Hal tersebut membuat globalisasi menjadi bermuka dua,
disatu sisi dia sangat cantik namun disatu sisi dia menjadi sangat jahat.
(seperti cerita bawang merah bawang putih kan...)
"Globalisasi tidak otomatis
menguntungkan orang miskin. Harus dipikirkan siapa yang paling terkena dampak
buruk dan apa yang dapat dilakukan untuk membantu mereka. Jawaban untuk ini
tergantung dari situasi setempat. Misalnya, tidak adil untuk petani beras
Indonesia bersaing dengan Washington (yang menyubsidi petani beras AS).
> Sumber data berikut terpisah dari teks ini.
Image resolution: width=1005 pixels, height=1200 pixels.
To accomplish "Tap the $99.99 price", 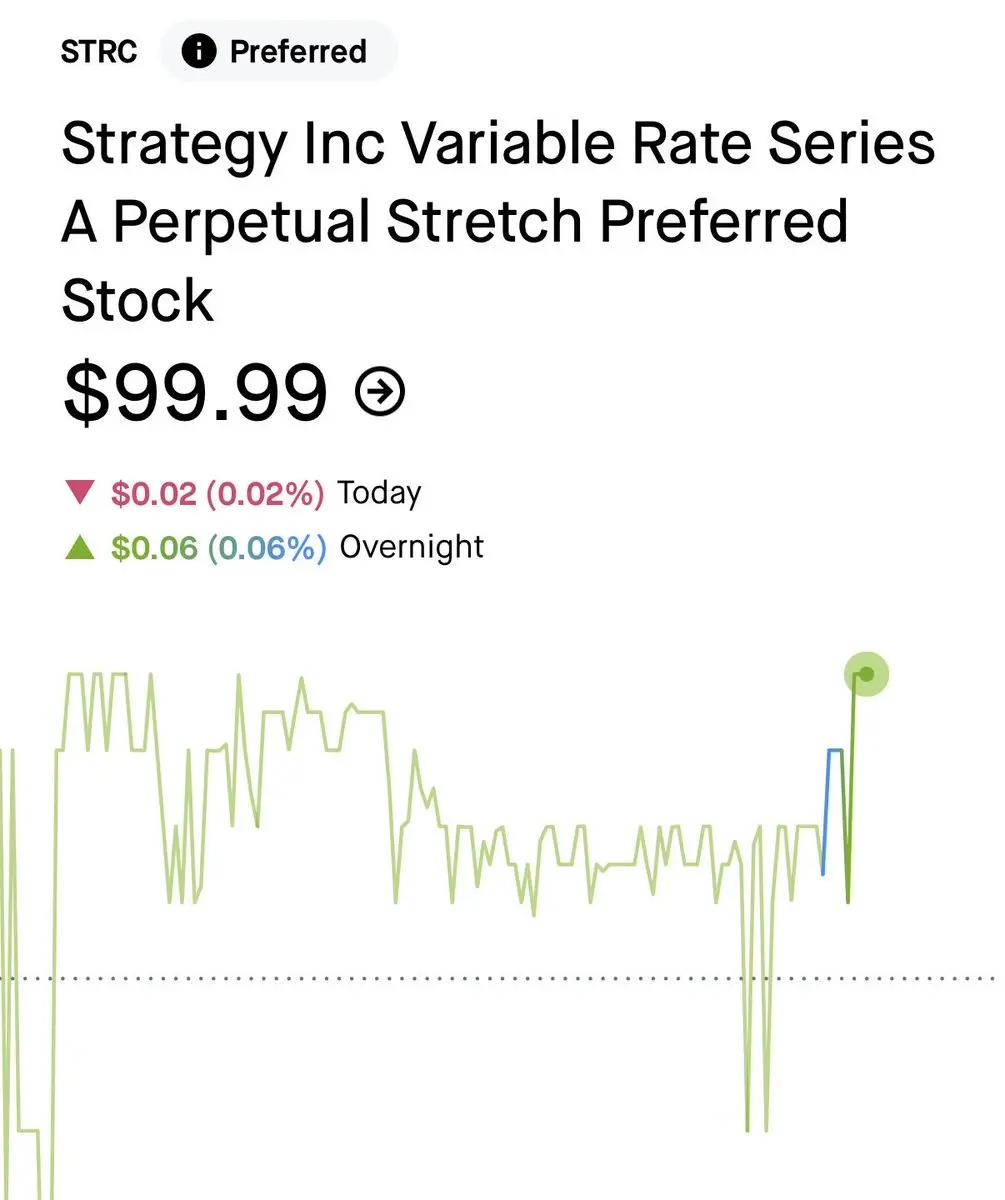I will (x=194, y=392).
Untuk
membuat arena bermain searas, bila Washington menyubsidi petaninya 50 persen,
Indonesia dapat memajaki beras dari AS 50 persen." (Stiglitz di
Kompas tahun 2007).
Kutipan kata-katanya di atas
menyiratkan inti penyebab persoalan ’ketidakadilan’
yang ingin dibelanya.
Apakah
ketidakadilan tersebut sifat intrinsik pasar atau justru karena ulah faktor
eksternal; pasarkah yang menimbulkan ketaksetaraan dalam level permainan?
Jawaban
intuitif dapat diperoleh manakala kita kembali kepada pemahaman kita terhadap
pasar, yang tampaknya oleh Stiglitz tergolong sebagai fundamentalisme.
Sementara
itu, persoalan ketidakadilan untuk petani beras Indonesia, solusi pragmatis
yang ditawarkan adalah semacam perban bagi luka pendarahan yang muncul sebagai akibat;
sementara penyebabnya masih mengelak darinya, atau ia elakkan.
Stiglitz juga mengatakan bahwa pasar bebas adalah konsekuensi dari
globalisasi.
Untuk kasus Indonesia dia juga
mengingatkan bahwa kekuatan pasar bebas sering merugikan sebagian besar
masyarakat lemah sehingga pemerintah seharusnya melakukan upaya nyata untuk
melindungi rakyatnya.
Stiglitz mengingatkan, Amerika
Serikat yang sangat mendukung globalisasi dan pasar bebas (liberalisasi
pasar) ternyata tetap memberi proteksi terhadap sejumlah sektor pertanian dan
industrinya. Oleh sebab itu, sewajarnya negara-negara berkembang juga
melakukan hal yang sama.
Washington Consensus merupakan
"kesepakatan" atau resp yang dicapai IMF (International Monetary
Fund), Bank Dunia (World Bank), dan Departemen Keuangan AS (US Treasury
Department) pada akhir tahun 1990an tentang paket kebijakan ekonomi yang
dianggap tepat untuk mengatasi masalah-masalah pertumbuhan dan pembangunan berbagai
negara berkembang. Ada bebrapa pilar utama konsensus ini stabilisasi makro,
liberalisasi perdagangan, investasi dan sektor keuangan, serta privatisasi.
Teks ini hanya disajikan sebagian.